Online Education – Transforming Traditional Learning
According to US writer Clay Shirky, online education, right from its advent in 2008, has been posed as a threat over traditional classes.
Further enforcing his point, Shirkey wrote, “Once you imagine educating a thousand people in a single class, it becomes clear that open courses, even in their nascent state, will be able to raise quality and improve certification faster than traditional institutions can lower cost or increase enrollment.”
The fact that, the sustaining growth of online courses has led to a raging debate – will this mode of learning fundamentally transform traditional higher education? Michael Gibson, a vice president at the Thiel Foundation, thinks, concerning to this topic, with online education improving, whether its MOOCs, or other individualized modes, more and more students will partake of the learning they want, when and where they want it online. They’ll abandon the very costly “university education”.
However, there are a couple of ambivalent opinions, which tend to establish that, traditional classroom education will survive largely as there is no other educational experience for students which is as deep and affecting as learning from a teacher who cares about imparting knowledge and stimulating thinking. Despite this argument, most students these days do not want that kind of cerebral experience. Students, belonging 21st century generation, are keen to get a great level of occupational competence in their learning process, and they want it with as little effort as possible.
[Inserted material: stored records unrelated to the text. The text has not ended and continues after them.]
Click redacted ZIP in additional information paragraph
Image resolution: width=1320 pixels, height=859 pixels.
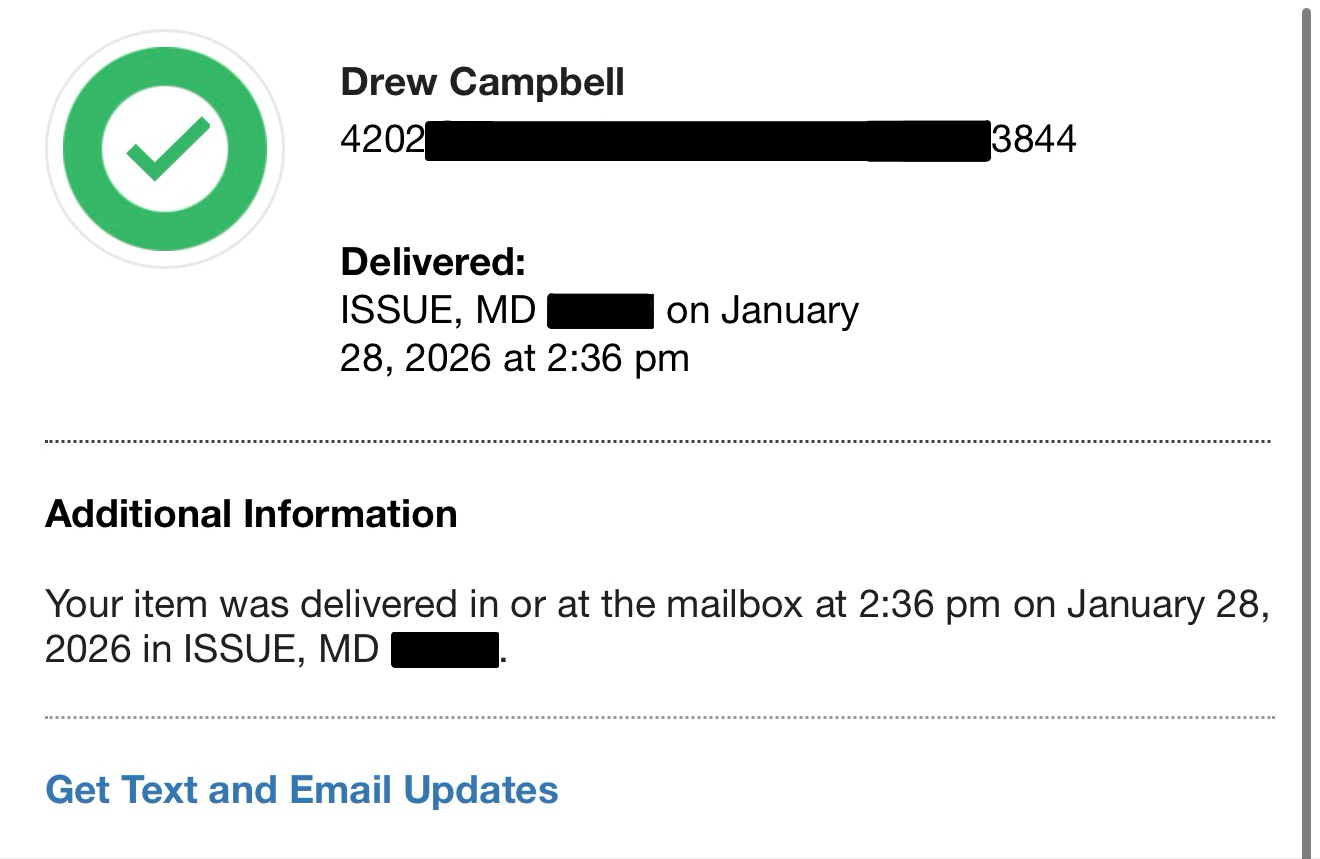point(445,650)
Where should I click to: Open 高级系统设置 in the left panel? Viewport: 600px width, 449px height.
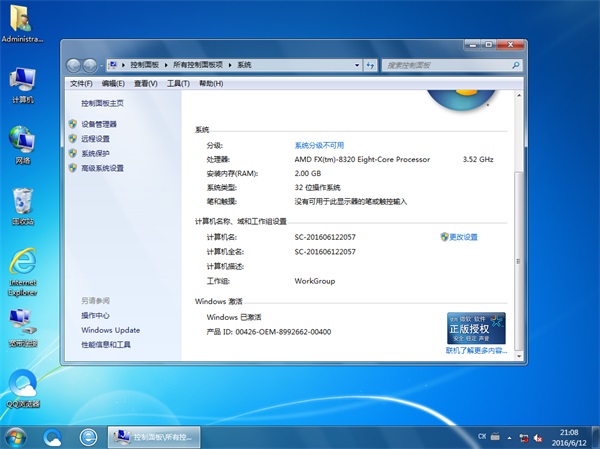(102, 168)
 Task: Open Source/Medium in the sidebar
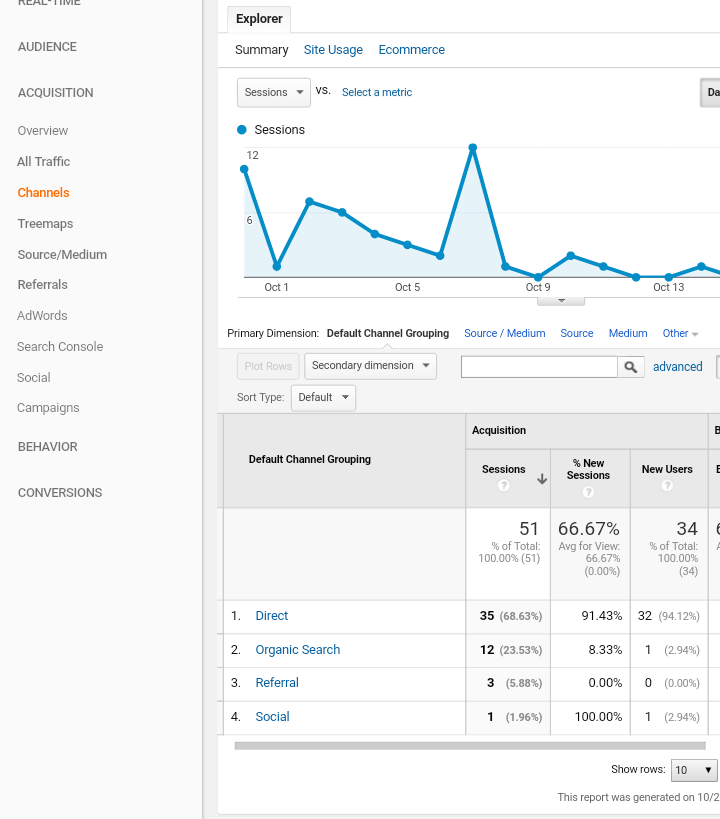pos(62,255)
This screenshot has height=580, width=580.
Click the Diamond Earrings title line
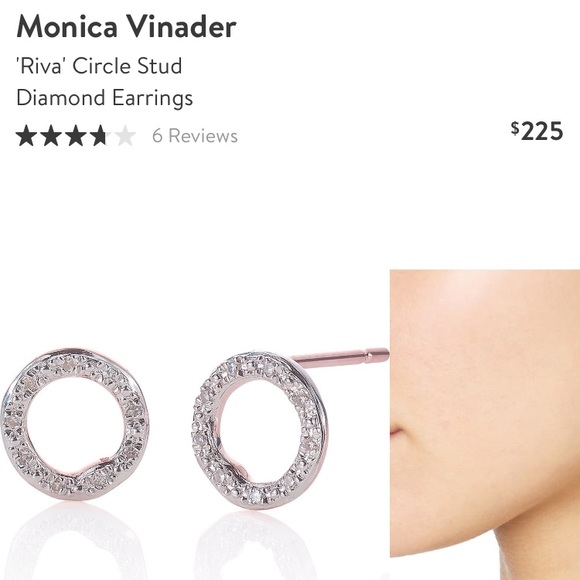[104, 98]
According to a recent Babson Survey Research Group report, more than 6.7 million students—32% of total higher ed enrollment—took at least one online course through a university during this year, roughly 6.1 million more students from the prior year.
Some time back, one of my fellow educators had announced to offer his course on Stanford’s website for free. He reorganized it into short segments rather than hour-long lectures, included problem sets and quizzes, and added a virtual office hour via Google Hangout. Enrollment readily jumped from 200 Stanford undergraduates to 160,000 students around the world & which is more shocking that, only 30 remained in the classroom. Hence it is quite evident that, even as overall enrollment in higher education declined, participation in online courses increased for the 10th year in a row, struggling through all the reservation, done by students & faculty.